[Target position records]
----------

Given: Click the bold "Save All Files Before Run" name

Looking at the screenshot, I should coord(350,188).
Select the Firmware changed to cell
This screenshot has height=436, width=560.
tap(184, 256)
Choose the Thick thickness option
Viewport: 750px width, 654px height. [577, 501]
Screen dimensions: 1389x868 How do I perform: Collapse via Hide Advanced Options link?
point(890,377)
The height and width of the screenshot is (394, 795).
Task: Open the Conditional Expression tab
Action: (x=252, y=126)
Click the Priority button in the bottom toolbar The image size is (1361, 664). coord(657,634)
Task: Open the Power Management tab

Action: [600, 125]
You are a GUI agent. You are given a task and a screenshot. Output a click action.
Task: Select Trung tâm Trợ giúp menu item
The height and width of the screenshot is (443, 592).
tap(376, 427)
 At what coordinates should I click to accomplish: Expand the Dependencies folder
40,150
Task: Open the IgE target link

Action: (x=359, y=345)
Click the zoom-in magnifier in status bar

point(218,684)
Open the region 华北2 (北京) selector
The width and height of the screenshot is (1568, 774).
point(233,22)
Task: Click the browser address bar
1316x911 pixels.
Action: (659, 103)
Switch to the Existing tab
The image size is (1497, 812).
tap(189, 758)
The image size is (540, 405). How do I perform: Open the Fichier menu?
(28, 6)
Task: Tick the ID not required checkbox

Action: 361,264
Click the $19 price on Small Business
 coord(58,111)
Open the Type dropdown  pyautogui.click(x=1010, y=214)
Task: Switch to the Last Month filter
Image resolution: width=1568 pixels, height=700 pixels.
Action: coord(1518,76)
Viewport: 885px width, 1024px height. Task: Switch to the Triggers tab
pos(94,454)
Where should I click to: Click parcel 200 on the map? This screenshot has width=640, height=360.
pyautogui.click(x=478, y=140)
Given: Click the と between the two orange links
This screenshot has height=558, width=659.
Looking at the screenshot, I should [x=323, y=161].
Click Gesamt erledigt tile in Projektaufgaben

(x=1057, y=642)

----------

Reproduce word for word all the lines above, from the first one down through the line that contains "Action: [600, 125]".

WRITTEN SOLUTION:
Given: Click the bold "Save All Files Before Run" name

Looking at the screenshot, I should coord(350,188).
Select the Firmware changed to cell
This screenshot has height=436, width=560.
tap(184, 256)
Choose the Thick thickness option
Viewport: 750px width, 654px height. [577, 501]
Screen dimensions: 1389x868 How do I perform: Collapse via Hide Advanced Options link?
point(890,377)
The height and width of the screenshot is (394, 795).
Task: Open the Conditional Expression tab
Action: (x=252, y=126)
Click the Priority button in the bottom toolbar The image size is (1361, 664). coord(657,634)
Task: Open the Power Management tab

Action: [600, 125]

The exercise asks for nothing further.